Fall

Fall

Sunday, December 20, 2009

Zumba and Other Treats

I took my first Zumba class tonight. I was impressed with myself for a variety of reasons. First, this class was out in Broomfield, which is at least 30 minutes away. Also, it is held at 5pm on Sunday night, which is something where I need a little poking and prodding. Finally, it was a commitment, which I have a hard time with sometimes. But I did it. My friend Karen works for the City and County of Broomfield. She told me about this class and we committed to it. I also brought a Regis friend along, one who is just as uncoordinated as I in the dance department. As class was wrapping up, I actually committed to going back. And, maybe finding another Zumba class during the week. It must have been a success.
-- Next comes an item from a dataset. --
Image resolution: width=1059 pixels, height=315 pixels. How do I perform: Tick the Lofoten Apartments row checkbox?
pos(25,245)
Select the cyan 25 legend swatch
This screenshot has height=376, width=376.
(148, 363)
A success for a variety of reasons. I felt alive. I was moving, sweating, dancing, working out...My body did movements that it hasn't done in years. I felt free, I didn't care if I looked funny or uncoordinated. It was fun. And I was bummed when it was over.

Zumba is on my list for what will make the 2010 Melanie year great. As will be Jazzercise-I have wanted to try it and I think it is similar to Zumba. I just want to feel good, free, happy...so hopefully these commitments will help me be that way. I also had a fabulous weekend where I slept a lot and read. I am reading The Help and the story is one of those that is hard to put down. I crawled into bed the past few nights at 7:30 and just read. Such a treat. I napped and read throughout the weekend, another treat. The best treat of all was seeing Mike's headstone at Fairmount today. I went to the cemetery just because it had been awhile and lo and behold his stone was up. I was surprised because if I knew I would have brought ornaments to decorate the tree nearby and a wreath...but I was happy to see it there. It looks nice, and now the people running along the highline will see me standing in front of a stone and not an empty space. Really, this is a new milestone in my grief process. I have hope that this is a symbol for a good 2010.

Side note: RIP Brittany Murphy, a young actress whose death reminds us all to live each day as if it is our last, as it truly can be.